The Huairen Hall or Huairentang (怀仁堂 (懷仁堂)) is a building inside Zhongnanhai, the Chinese government's leadership compound in Beijing. It has been the site of several major events in Chinese history. Huairen Hall is the main meeting place of the Politburo of the Chinese Communist Party (CCP) and an alternate meeting place of the CCP Politburo Standing Committee. The building is also the meeting location of several of the CCP's leading groups such as the Financial and Economic Affairs Leading Group and the Leading Group for Comprehensively Deepening Reforms. The building has a main auditorium that can seat approximately a thousand people as well as a conference room on the second floor that is used for smaller scale meetings.

== History ==

Construction of the hall began in 1885 and was overseen by Yixuan, Prince Chun. In 1888 the hall became the daily workplace of Dowager Empress Cixi, the then de facto ruler of China, replacing the Hall of Mental Cultivation in the nearby Forbidden City. After the Boxer Rebellion, Huairentang became the headquarters of occupying Eight Nation Alliance's commander Alfred von Waldersee. In 1902 Empress Cixi rebuilt Huairentang at a cost of five million taels of silver and in 1908 she died there.

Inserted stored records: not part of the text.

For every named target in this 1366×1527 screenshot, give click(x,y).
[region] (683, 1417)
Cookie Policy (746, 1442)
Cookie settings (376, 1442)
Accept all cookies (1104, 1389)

After the founding of the Republic of China in 1911, President Yuan Shikai used the building to meet with foreign guests and to accept New Year's Day greetings. After Yuan's death, it was the site of his funeral. When Cao Kun became president, he used Huairentang as his residence. After the end of the Beiyang Government Huairentang had no permanent use and was given to the Beijing City Government.

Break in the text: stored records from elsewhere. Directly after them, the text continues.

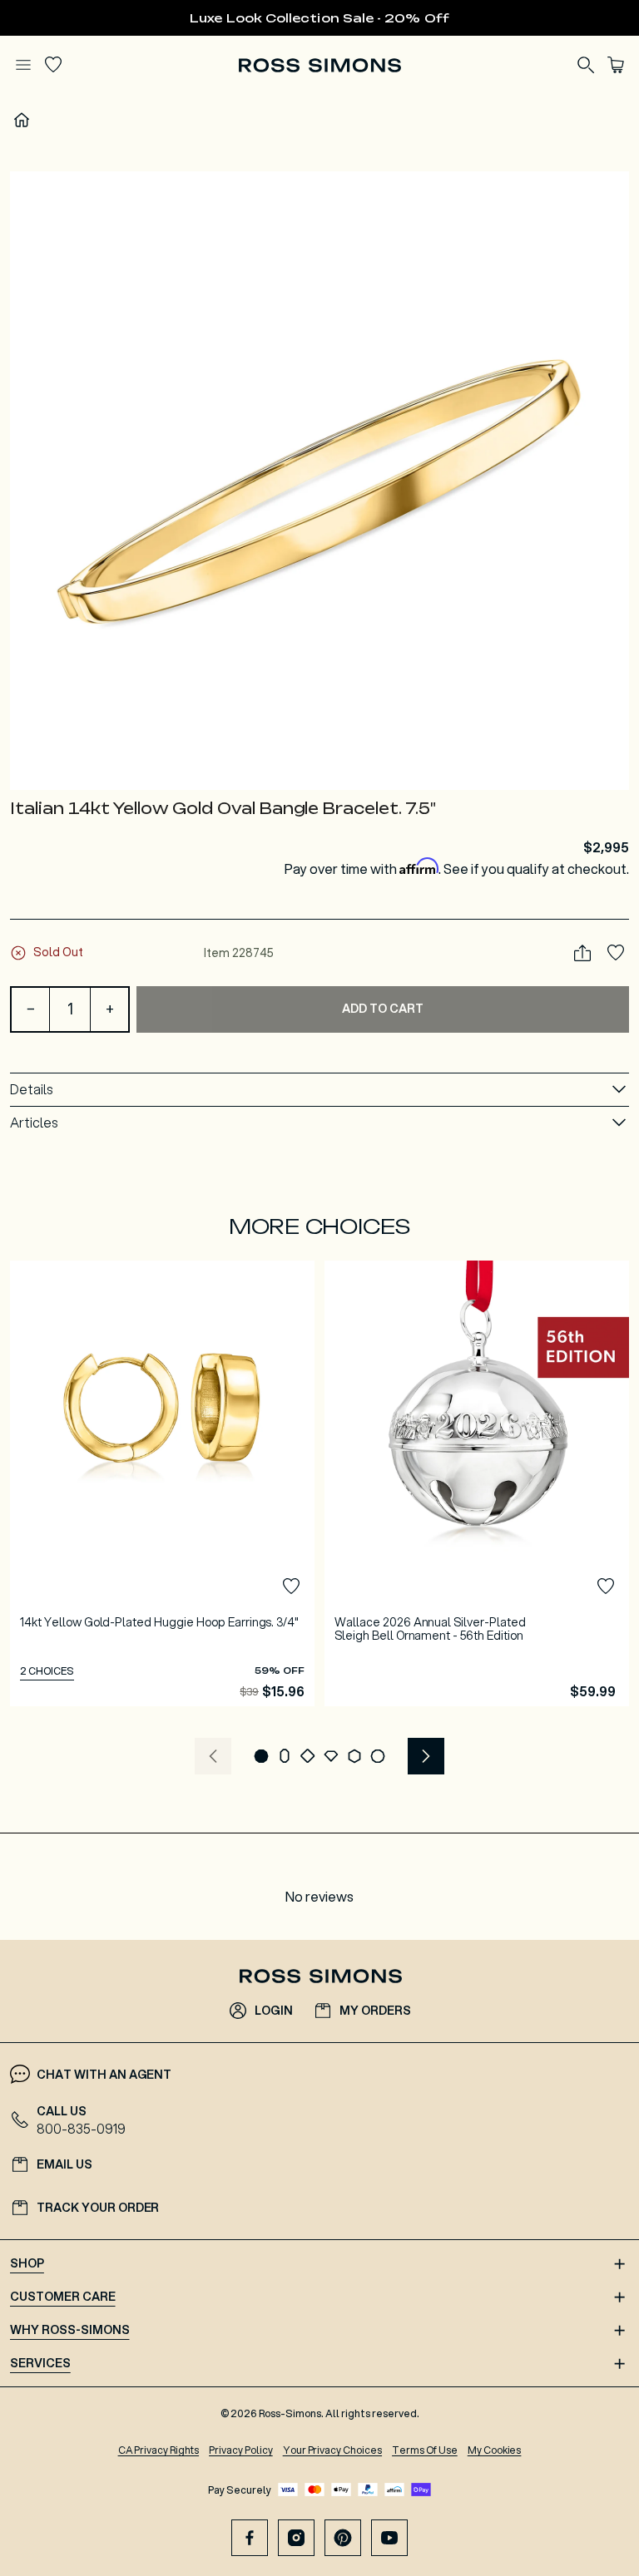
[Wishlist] (53, 65)
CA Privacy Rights (159, 2450)
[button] (319, 480)
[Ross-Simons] (319, 65)
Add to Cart (383, 1008)
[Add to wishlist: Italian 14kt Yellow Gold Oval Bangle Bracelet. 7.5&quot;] (615, 953)
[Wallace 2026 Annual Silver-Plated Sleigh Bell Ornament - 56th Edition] (476, 1484)
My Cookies (495, 2450)
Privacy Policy (241, 2450)
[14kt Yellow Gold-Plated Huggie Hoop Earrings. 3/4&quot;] (162, 1484)
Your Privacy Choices (332, 2450)
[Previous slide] (213, 1756)
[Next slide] (426, 1756)
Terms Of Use (425, 2450)
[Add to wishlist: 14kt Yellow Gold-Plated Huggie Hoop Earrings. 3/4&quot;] (291, 1586)
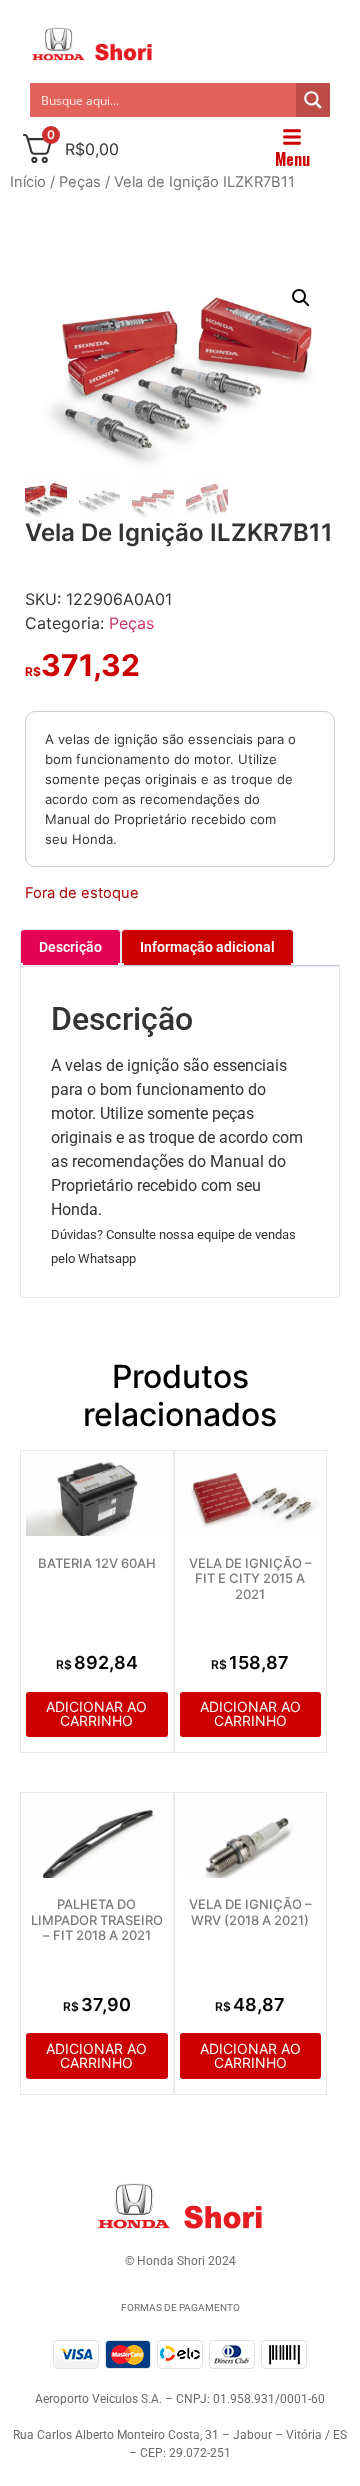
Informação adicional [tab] (207, 947)
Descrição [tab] (70, 947)
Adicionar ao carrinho (96, 1713)
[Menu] (292, 137)
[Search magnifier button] (313, 100)
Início (28, 182)
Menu (292, 159)
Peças (80, 182)
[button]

After the founding of the People's Republic of China, Premier Zhou Enlai began plans to hold the first plenary session of the Chinese People's Political Consultative Conference at Huairen Hall in September of 1949. In order for the building to serve as a sufficiently sized audience hall, an iron sheet roof was erected over one of the building's original courtyards. This reconstruction was only temporary and as part of the "Huairen Hall Expansion Project" a more permanent two-story auditorium was built on the site which has largely remained unchanged to this day. The new meeting hall was then used for first session of the National People's Congress in 1954. Huairen Hall became the auditorium of the central government, often hosting various art shows and political meetings, including CCP Central Committee plenums before the construction of Jingxi Hotel in 1964.

=== Historical events ===
- 1930 - Central Plains War: During the second session of an expanded meeting of the Kuomintang Central Executive Committee, opponents of Chiang Kai-shek jointly elected Yan Xishan as president of the national government.
- 1949 - The first plenary session of the Chinese People's Political Consultative Conference
- 1951 - The "Agreement between the Central People's Government and the Tibetan Local Government on the Peaceful Liberation of Tibet" was signed in Huairentang.
- 1954 - The first Session of the first National People's Congress.
- 1955 - The Huairentang grant, Mao Zedong on behalf of the central government awarded ten People's Liberation Army generals the rank of Marshal.
- 1958 - Liu Bocheng is criticized as part of the CCP's anti-dogmatism campaign.
- 1967 - February Countercurrent.
- 1976 - The "Huairentang Incident": The "Gang of Four" were arrested, marking the end of the Cultural Revolution.
- 1989 - Hu Yaobang collapsed during a Politburo meeting in Huairentang, and subsequently died, sparking the Tiananmen Square protests of 1989.

== Structure ==
Huairen Hall is on the west bank of Zhongnanhai's Middle Lake.

It has staggered roofs with glazed green tile that fall in curved lines to upturned corners. It has a grey brick façade with red wooden pillars, windows, and doors.

The structure includes numerous smaller meeting rooms in addition to its large auditorium.